====== EXERCISE INPUTS

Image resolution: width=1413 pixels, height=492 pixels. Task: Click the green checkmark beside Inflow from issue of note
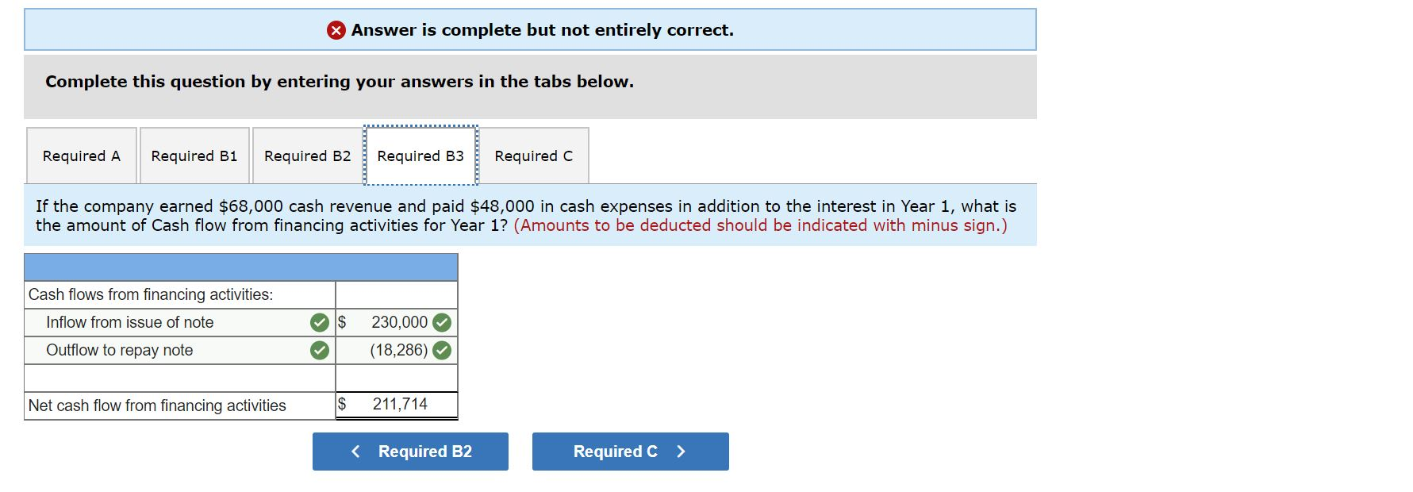click(x=320, y=322)
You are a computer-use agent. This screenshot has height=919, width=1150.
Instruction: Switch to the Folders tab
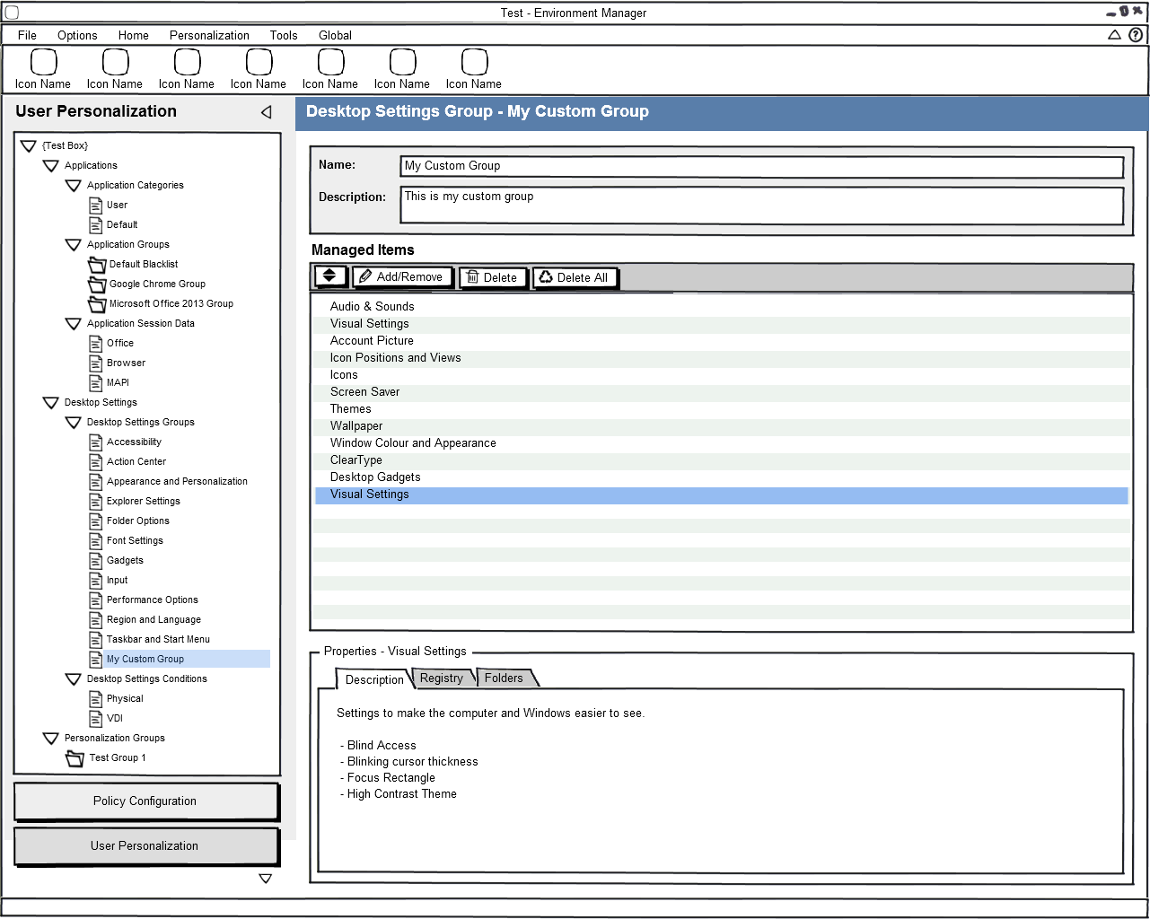point(504,678)
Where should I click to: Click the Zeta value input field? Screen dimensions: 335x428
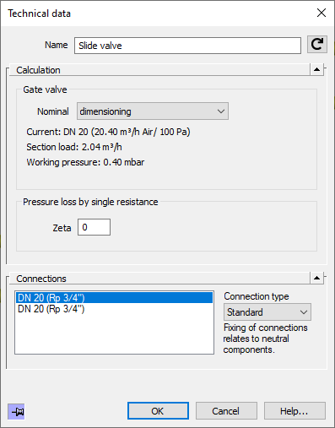tap(94, 227)
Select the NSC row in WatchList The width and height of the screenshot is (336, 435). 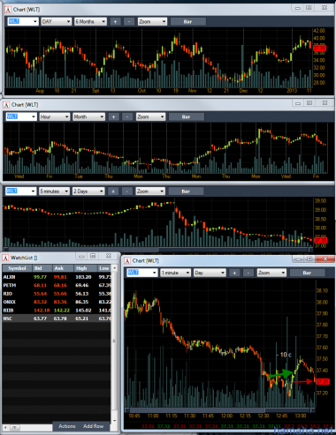click(x=57, y=319)
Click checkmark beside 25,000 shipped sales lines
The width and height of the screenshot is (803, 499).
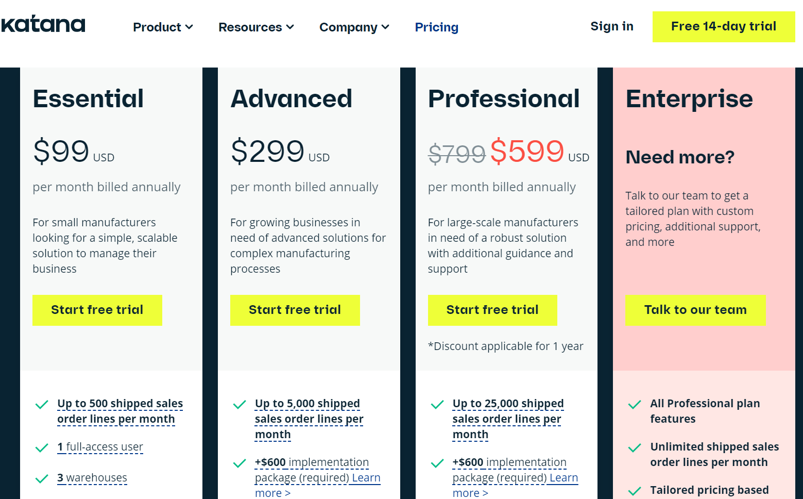pyautogui.click(x=437, y=405)
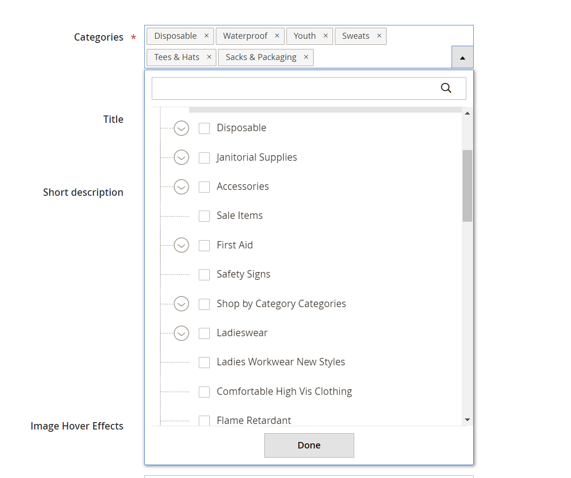Remove the Sacks & Packaging tag
Image resolution: width=571 pixels, height=478 pixels.
306,57
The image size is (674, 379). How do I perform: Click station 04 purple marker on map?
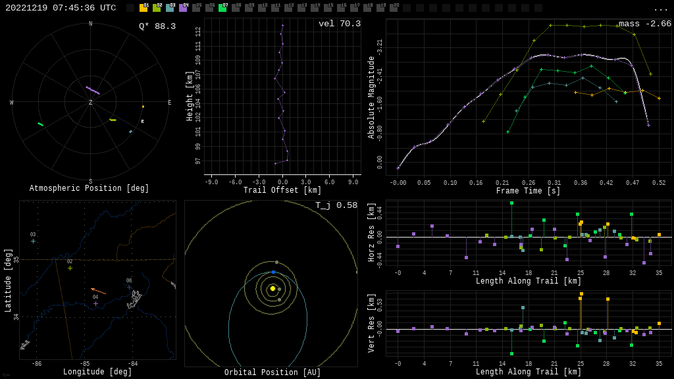[95, 303]
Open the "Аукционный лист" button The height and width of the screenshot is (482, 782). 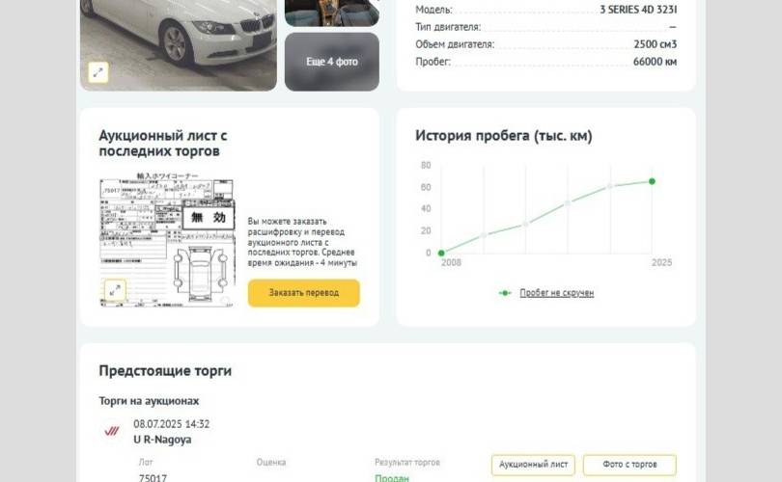pyautogui.click(x=533, y=465)
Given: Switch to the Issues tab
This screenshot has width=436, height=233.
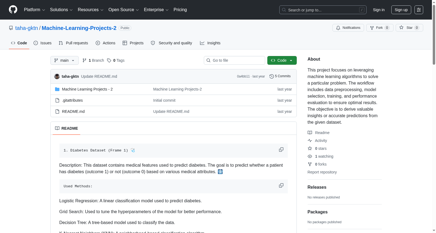Looking at the screenshot, I should (43, 43).
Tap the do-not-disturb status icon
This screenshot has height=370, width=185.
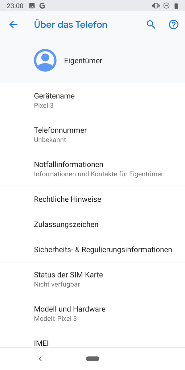pyautogui.click(x=166, y=6)
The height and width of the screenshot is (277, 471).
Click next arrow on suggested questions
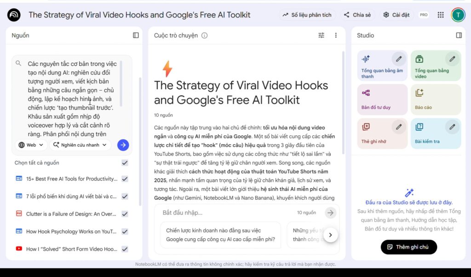tap(330, 235)
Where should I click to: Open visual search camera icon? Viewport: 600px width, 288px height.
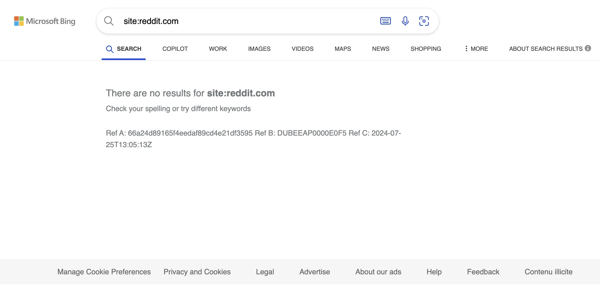[x=424, y=21]
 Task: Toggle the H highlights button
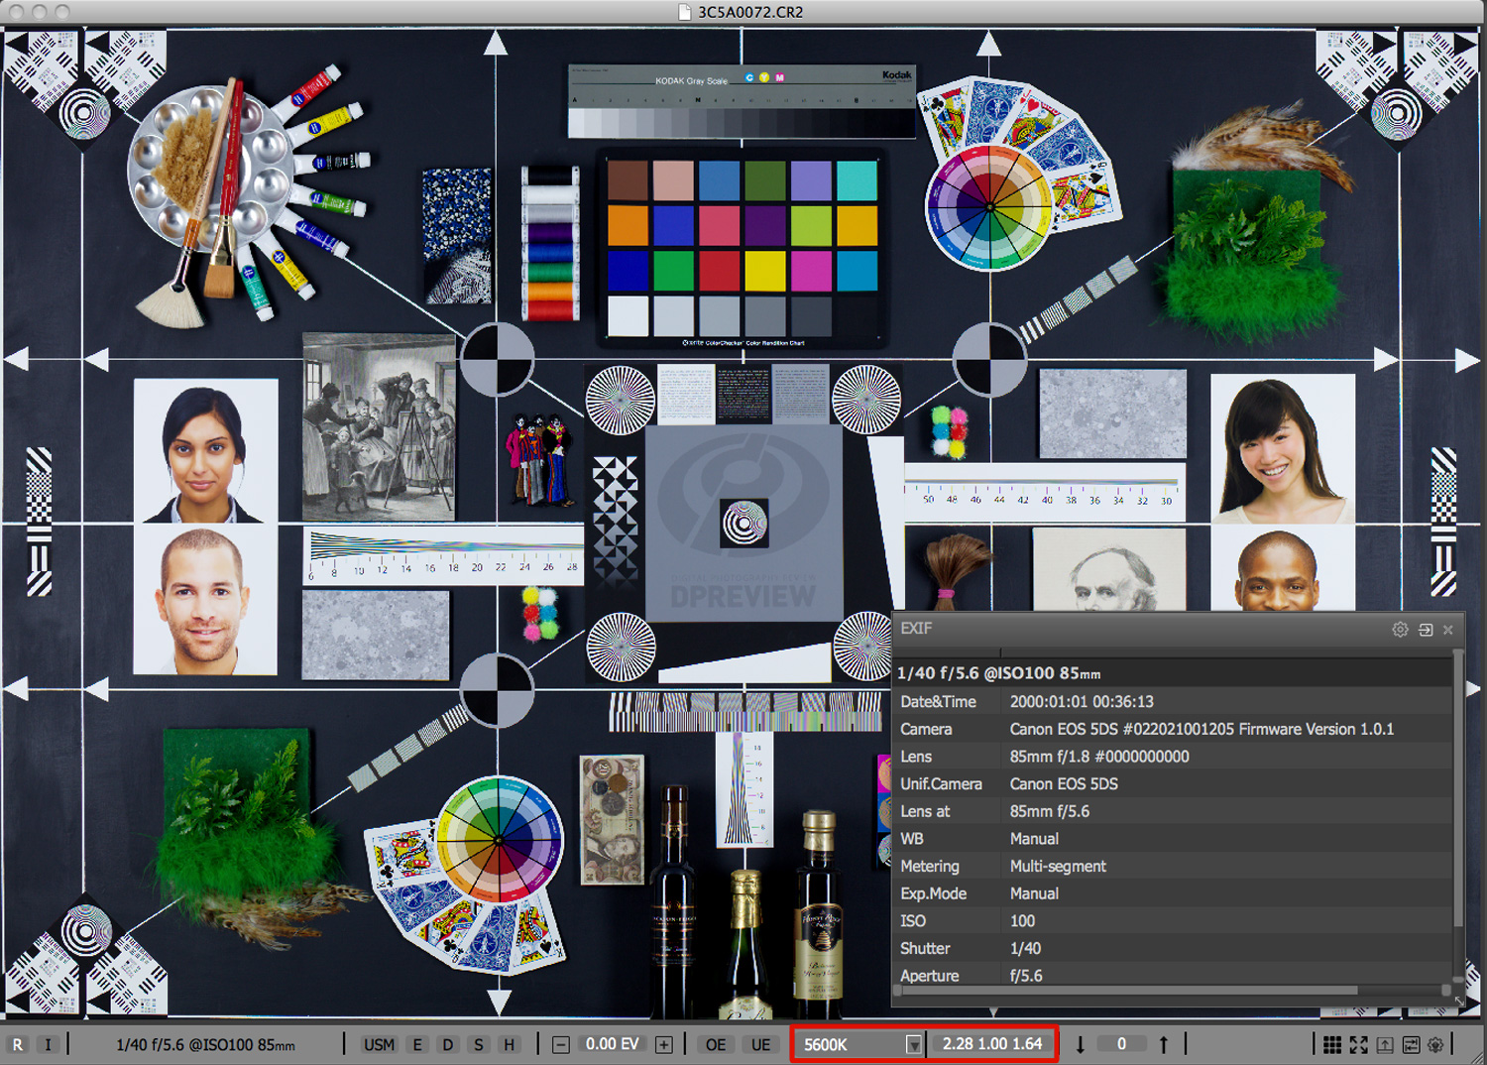(x=509, y=1044)
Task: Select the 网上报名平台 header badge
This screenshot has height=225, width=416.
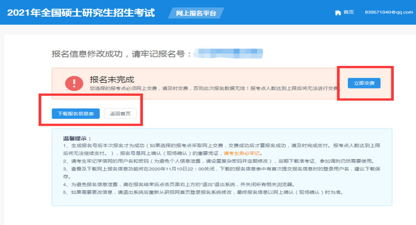Action: 196,13
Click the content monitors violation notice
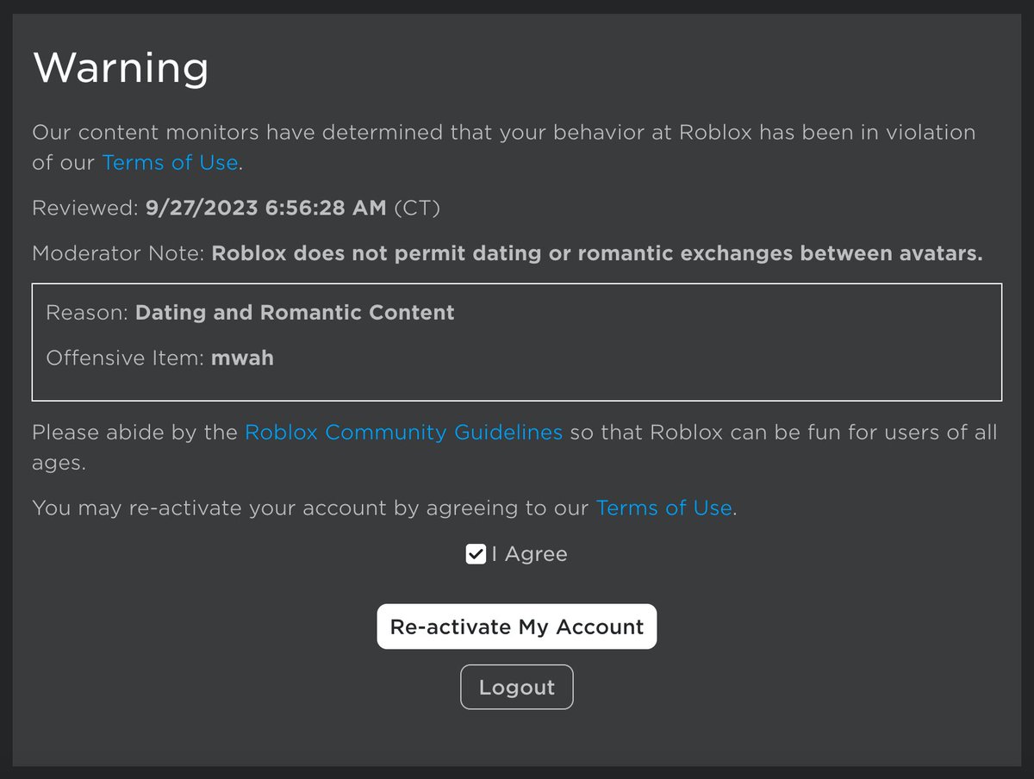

============

— TASK DESCRIPTION —
Only the lines from the one containing "This screenshot has height=370, width=185." through the end of the data above are to be output, exactly and without pictures.

— RESPONSE AREA —
This screenshot has height=370, width=185.
pyautogui.click(x=166, y=6)
The height and width of the screenshot is (277, 471).
Click next arrow on suggested questions
tap(330, 235)
Where should I click to: Open visual search camera icon? Viewport: 600px width, 288px height.
[x=424, y=21]
 Task: Toggle the H highlights button
(x=509, y=1044)
Task: Select the 网上报名平台 header badge
This screenshot has height=225, width=416.
Action: 196,13
Click the content monitors violation notice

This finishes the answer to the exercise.